- Opening Delimiter -
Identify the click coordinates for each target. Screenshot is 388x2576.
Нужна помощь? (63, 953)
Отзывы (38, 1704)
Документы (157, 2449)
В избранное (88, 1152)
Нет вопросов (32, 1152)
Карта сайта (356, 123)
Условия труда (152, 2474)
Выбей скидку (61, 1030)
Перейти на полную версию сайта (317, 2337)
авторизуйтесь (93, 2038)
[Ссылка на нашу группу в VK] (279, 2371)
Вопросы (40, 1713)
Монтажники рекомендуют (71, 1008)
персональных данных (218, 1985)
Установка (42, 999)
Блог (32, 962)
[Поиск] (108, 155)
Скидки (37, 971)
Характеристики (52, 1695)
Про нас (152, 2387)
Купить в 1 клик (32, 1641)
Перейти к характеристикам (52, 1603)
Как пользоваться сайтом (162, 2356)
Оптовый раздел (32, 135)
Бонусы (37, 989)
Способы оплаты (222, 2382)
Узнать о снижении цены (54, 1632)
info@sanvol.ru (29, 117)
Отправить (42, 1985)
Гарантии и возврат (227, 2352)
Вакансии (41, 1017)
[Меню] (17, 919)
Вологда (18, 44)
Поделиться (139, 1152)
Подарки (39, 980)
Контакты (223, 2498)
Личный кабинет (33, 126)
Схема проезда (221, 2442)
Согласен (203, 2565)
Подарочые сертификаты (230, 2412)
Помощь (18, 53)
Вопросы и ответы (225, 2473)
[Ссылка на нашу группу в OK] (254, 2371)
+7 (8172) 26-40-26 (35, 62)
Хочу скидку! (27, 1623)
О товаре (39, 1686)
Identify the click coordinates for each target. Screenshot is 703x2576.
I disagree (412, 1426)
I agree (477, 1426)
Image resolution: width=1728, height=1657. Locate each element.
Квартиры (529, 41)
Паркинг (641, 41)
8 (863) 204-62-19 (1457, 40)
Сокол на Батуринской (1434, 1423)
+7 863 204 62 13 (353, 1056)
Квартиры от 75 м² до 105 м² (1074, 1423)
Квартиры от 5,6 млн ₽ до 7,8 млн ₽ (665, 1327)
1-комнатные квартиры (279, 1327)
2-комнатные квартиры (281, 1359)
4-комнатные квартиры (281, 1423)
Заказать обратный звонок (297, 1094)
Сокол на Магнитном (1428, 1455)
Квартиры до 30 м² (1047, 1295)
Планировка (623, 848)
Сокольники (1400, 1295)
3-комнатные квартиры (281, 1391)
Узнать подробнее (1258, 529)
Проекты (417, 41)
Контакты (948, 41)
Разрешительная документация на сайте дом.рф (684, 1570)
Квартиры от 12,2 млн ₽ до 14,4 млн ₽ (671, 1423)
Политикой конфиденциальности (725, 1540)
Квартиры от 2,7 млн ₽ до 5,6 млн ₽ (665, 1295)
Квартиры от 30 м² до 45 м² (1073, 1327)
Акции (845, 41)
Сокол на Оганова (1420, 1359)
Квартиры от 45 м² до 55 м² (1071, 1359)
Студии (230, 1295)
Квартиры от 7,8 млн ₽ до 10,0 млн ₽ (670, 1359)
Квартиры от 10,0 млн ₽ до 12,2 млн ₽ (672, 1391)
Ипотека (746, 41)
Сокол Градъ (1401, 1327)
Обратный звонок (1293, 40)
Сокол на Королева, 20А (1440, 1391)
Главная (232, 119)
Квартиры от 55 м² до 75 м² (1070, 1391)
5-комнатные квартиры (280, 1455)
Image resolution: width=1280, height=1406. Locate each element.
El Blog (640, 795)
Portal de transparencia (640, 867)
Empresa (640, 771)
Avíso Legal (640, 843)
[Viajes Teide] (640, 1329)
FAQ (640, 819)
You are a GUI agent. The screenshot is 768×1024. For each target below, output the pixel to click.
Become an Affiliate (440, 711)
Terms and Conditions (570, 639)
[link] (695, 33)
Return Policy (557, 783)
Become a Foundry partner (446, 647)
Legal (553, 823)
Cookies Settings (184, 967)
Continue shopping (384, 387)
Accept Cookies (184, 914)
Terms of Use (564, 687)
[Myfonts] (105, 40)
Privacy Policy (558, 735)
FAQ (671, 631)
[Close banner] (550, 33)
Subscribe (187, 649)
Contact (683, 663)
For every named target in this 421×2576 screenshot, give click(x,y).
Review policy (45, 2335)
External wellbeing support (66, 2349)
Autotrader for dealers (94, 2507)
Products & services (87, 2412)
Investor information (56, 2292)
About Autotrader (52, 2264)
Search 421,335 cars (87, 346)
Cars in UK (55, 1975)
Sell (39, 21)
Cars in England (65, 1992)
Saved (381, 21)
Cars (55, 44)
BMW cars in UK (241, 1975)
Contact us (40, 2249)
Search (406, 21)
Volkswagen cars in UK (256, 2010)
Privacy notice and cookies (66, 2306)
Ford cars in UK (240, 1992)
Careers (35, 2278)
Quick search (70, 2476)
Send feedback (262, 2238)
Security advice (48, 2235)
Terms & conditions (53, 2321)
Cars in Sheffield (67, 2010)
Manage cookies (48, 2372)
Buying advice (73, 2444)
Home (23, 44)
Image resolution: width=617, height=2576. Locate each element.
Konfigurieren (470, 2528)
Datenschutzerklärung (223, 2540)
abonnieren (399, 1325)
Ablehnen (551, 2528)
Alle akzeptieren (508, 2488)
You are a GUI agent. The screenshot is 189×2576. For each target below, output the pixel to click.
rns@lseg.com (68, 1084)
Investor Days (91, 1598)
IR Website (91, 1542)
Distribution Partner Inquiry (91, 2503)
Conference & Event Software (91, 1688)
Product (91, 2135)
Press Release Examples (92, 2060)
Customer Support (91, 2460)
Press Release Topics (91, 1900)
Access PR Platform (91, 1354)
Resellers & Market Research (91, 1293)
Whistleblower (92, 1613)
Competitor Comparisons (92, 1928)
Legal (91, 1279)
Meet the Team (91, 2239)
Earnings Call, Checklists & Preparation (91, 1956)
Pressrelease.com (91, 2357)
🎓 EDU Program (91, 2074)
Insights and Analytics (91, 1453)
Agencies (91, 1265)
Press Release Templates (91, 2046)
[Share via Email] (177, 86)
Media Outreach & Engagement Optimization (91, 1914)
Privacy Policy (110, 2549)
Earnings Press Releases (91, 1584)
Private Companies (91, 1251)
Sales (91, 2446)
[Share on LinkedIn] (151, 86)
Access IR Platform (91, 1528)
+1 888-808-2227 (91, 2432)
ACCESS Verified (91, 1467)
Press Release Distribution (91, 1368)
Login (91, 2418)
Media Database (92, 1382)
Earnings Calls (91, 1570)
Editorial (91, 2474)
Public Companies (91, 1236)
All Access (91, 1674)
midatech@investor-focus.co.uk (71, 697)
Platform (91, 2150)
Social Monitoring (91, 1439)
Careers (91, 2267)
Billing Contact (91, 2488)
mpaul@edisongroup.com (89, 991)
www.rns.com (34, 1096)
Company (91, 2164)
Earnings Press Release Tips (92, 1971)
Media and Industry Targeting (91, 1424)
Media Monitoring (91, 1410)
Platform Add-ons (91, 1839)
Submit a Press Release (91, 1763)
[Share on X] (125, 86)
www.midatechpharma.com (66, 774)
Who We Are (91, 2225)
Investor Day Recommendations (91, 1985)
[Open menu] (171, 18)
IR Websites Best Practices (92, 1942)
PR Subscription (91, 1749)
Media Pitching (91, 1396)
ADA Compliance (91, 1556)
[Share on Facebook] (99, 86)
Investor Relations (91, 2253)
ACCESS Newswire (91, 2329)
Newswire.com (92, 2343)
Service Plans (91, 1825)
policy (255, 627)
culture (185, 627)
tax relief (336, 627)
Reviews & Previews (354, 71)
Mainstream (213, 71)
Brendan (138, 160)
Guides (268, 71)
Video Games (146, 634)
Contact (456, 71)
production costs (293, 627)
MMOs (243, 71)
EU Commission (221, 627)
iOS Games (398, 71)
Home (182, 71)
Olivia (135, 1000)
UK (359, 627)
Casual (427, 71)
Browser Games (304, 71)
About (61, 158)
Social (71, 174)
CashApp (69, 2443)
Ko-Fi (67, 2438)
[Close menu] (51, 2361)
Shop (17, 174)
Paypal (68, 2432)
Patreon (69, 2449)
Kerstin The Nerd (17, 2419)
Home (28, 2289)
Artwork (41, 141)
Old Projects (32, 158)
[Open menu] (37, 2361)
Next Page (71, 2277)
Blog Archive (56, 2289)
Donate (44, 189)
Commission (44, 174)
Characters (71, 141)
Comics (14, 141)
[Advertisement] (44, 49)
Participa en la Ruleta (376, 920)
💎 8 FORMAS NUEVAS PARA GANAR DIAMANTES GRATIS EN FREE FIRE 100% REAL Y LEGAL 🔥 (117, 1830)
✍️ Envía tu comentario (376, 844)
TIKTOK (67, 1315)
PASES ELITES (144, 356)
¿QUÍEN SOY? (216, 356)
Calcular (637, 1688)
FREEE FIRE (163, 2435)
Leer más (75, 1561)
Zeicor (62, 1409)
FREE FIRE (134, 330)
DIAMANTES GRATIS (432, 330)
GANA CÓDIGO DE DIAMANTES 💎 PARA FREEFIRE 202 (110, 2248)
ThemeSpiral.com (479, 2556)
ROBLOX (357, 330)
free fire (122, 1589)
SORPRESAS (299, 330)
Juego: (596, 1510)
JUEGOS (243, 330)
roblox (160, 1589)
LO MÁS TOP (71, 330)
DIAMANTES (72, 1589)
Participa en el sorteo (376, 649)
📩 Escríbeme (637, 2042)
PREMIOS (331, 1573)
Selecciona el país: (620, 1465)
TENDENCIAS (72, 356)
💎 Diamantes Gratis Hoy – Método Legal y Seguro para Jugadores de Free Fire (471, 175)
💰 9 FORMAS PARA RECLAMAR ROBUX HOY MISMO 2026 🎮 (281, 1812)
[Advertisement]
- Closing Delimiter -
Precisely the lines between those holding "FAQ (671, 631)" and "IR Website (91, 1542)", inclusive, are to be reproduced from the listing above, with nothing added.

__YOUR RESPONSE__.
FAQ (671, 631)
[Close banner] (550, 33)
Subscribe (187, 649)
Contact (683, 663)
For every named target in this 421×2576 screenshot, give click(x,y).
Review policy (45, 2335)
External wellbeing support (66, 2349)
Autotrader for dealers (94, 2507)
Products & services (87, 2412)
Investor information (56, 2292)
About Autotrader (52, 2264)
Search 421,335 cars (87, 346)
Cars in UK (55, 1975)
Sell (39, 21)
Cars in England (65, 1992)
Saved (381, 21)
Cars (55, 44)
BMW cars in UK (241, 1975)
Contact us (40, 2249)
Search (406, 21)
Volkswagen cars in UK (256, 2010)
Privacy notice and cookies (66, 2306)
Ford cars in UK (240, 1992)
Careers (35, 2278)
Quick search (70, 2476)
Send feedback (262, 2238)
Security advice (48, 2235)
Terms & conditions (53, 2321)
Cars in Sheffield (67, 2010)
Manage cookies (48, 2372)
Buying advice (73, 2444)
Home (23, 44)
Image resolution: width=617, height=2576. Locate each element.
Konfigurieren (470, 2528)
Datenschutzerklärung (223, 2540)
abonnieren (399, 1325)
Ablehnen (551, 2528)
Alle akzeptieren (508, 2488)
You are a GUI agent. The screenshot is 189×2576. For each target below, output the pixel to click.
rns@lseg.com (68, 1084)
Investor Days (91, 1598)
IR Website (91, 1542)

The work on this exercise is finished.